[Opening INPUT section]

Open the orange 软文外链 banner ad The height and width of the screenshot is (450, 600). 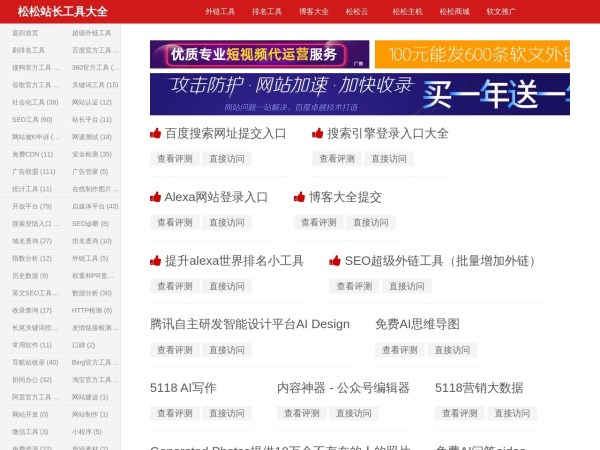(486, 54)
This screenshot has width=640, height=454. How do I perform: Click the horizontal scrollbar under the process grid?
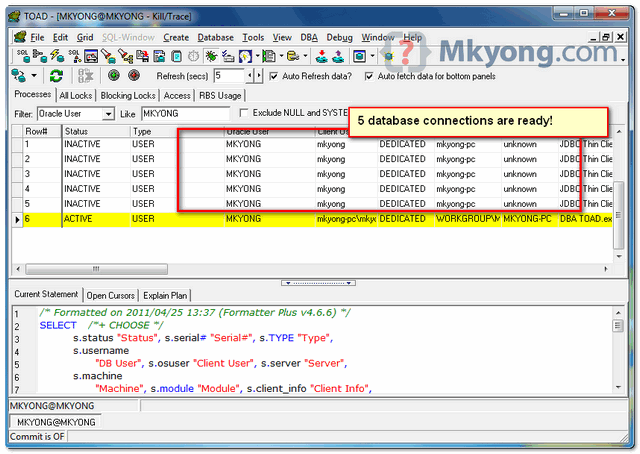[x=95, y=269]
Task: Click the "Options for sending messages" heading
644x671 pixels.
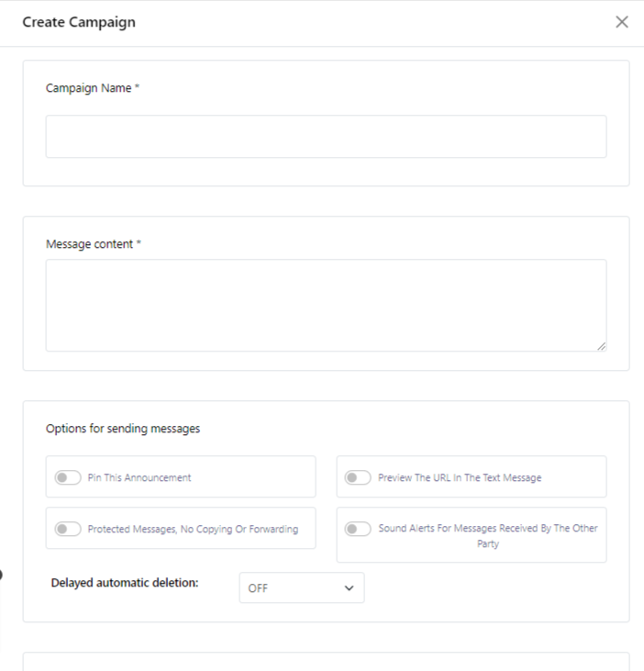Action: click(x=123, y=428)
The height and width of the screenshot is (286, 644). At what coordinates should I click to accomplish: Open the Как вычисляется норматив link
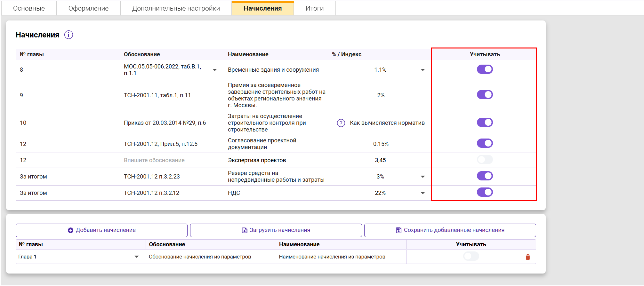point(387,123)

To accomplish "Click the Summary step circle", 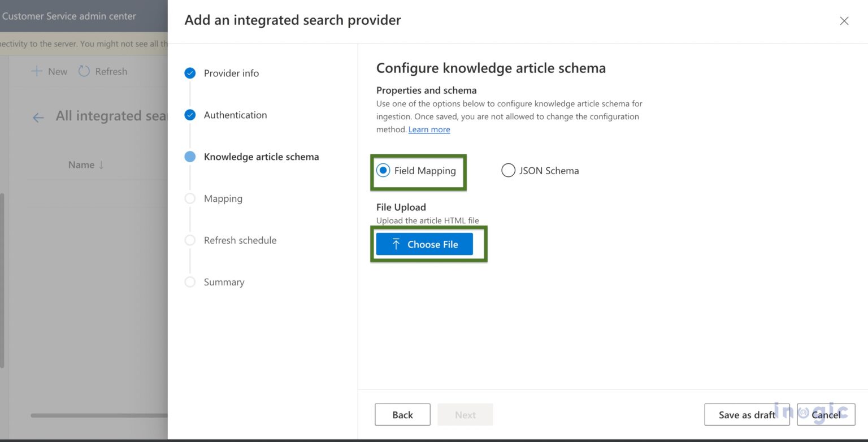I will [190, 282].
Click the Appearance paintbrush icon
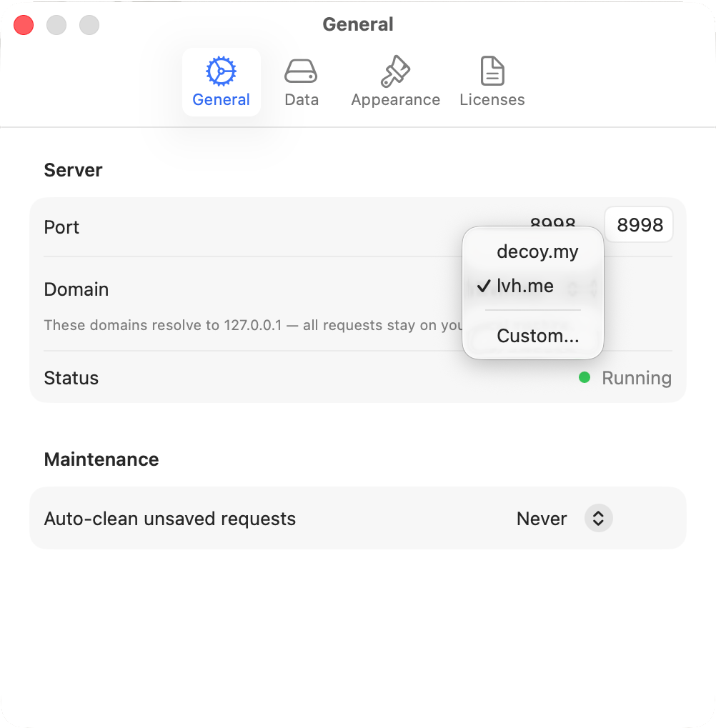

[Closing INPUT section]
[Opening INPUT section]

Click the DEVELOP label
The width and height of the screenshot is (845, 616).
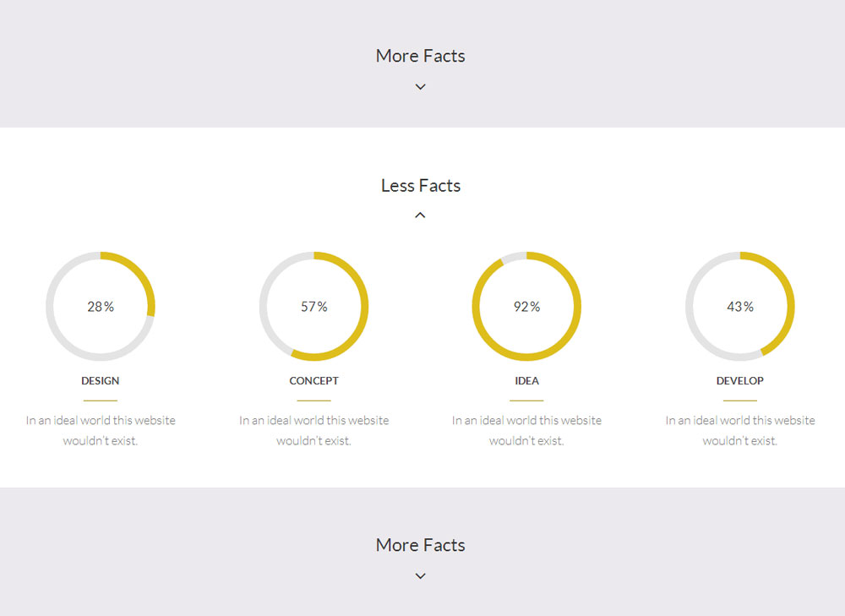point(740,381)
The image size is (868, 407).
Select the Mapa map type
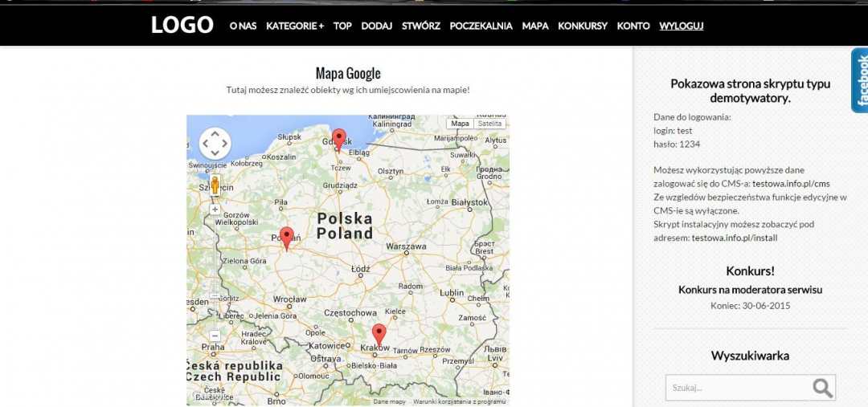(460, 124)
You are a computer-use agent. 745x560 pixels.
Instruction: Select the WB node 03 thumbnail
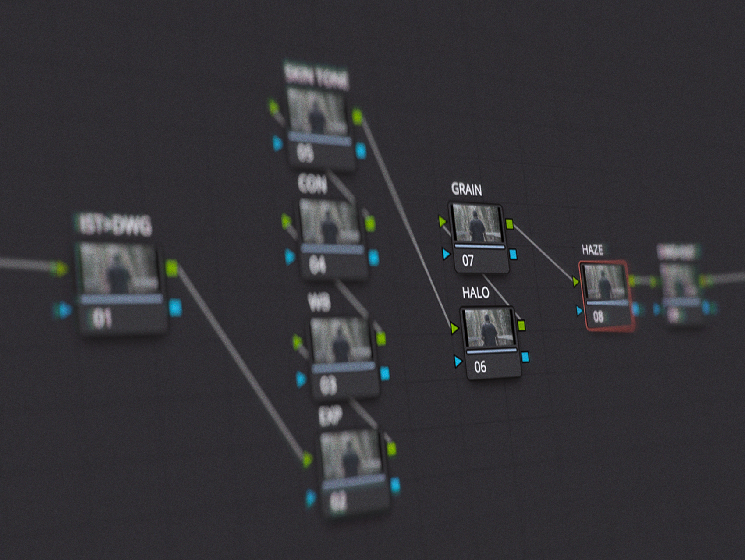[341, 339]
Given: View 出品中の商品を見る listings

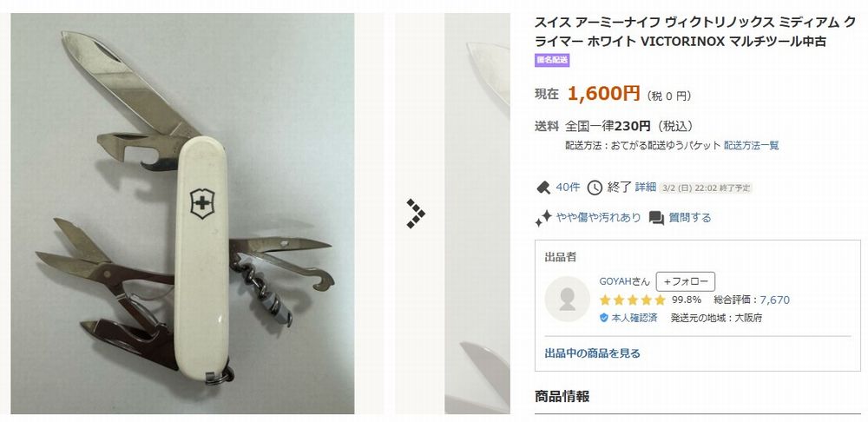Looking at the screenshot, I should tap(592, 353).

[Closing INPUT section]
[Opening INPUT section]

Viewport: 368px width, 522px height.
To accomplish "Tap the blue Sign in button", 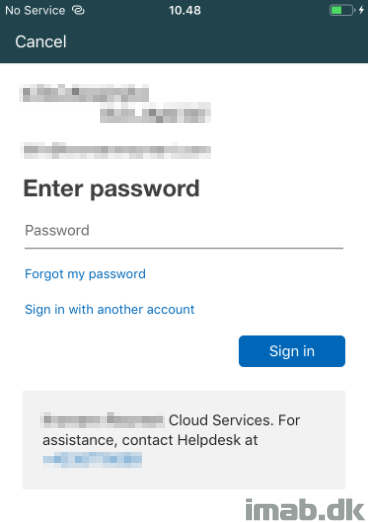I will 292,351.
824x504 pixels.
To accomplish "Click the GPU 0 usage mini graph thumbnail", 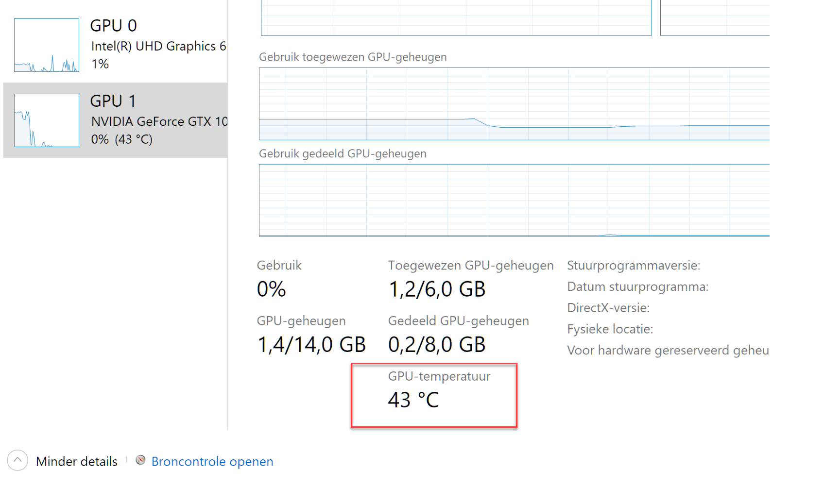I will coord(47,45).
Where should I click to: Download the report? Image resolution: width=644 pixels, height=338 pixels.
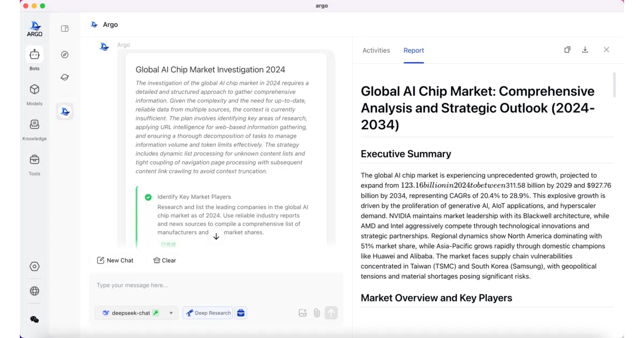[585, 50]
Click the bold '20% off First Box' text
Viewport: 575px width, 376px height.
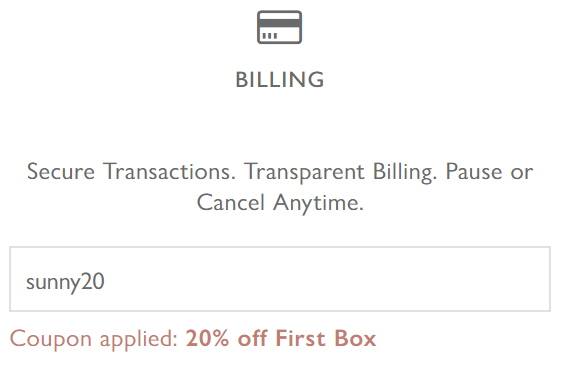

[Closing INPUT section]

Check each line above for "Viewport" and please state only how many have it.

2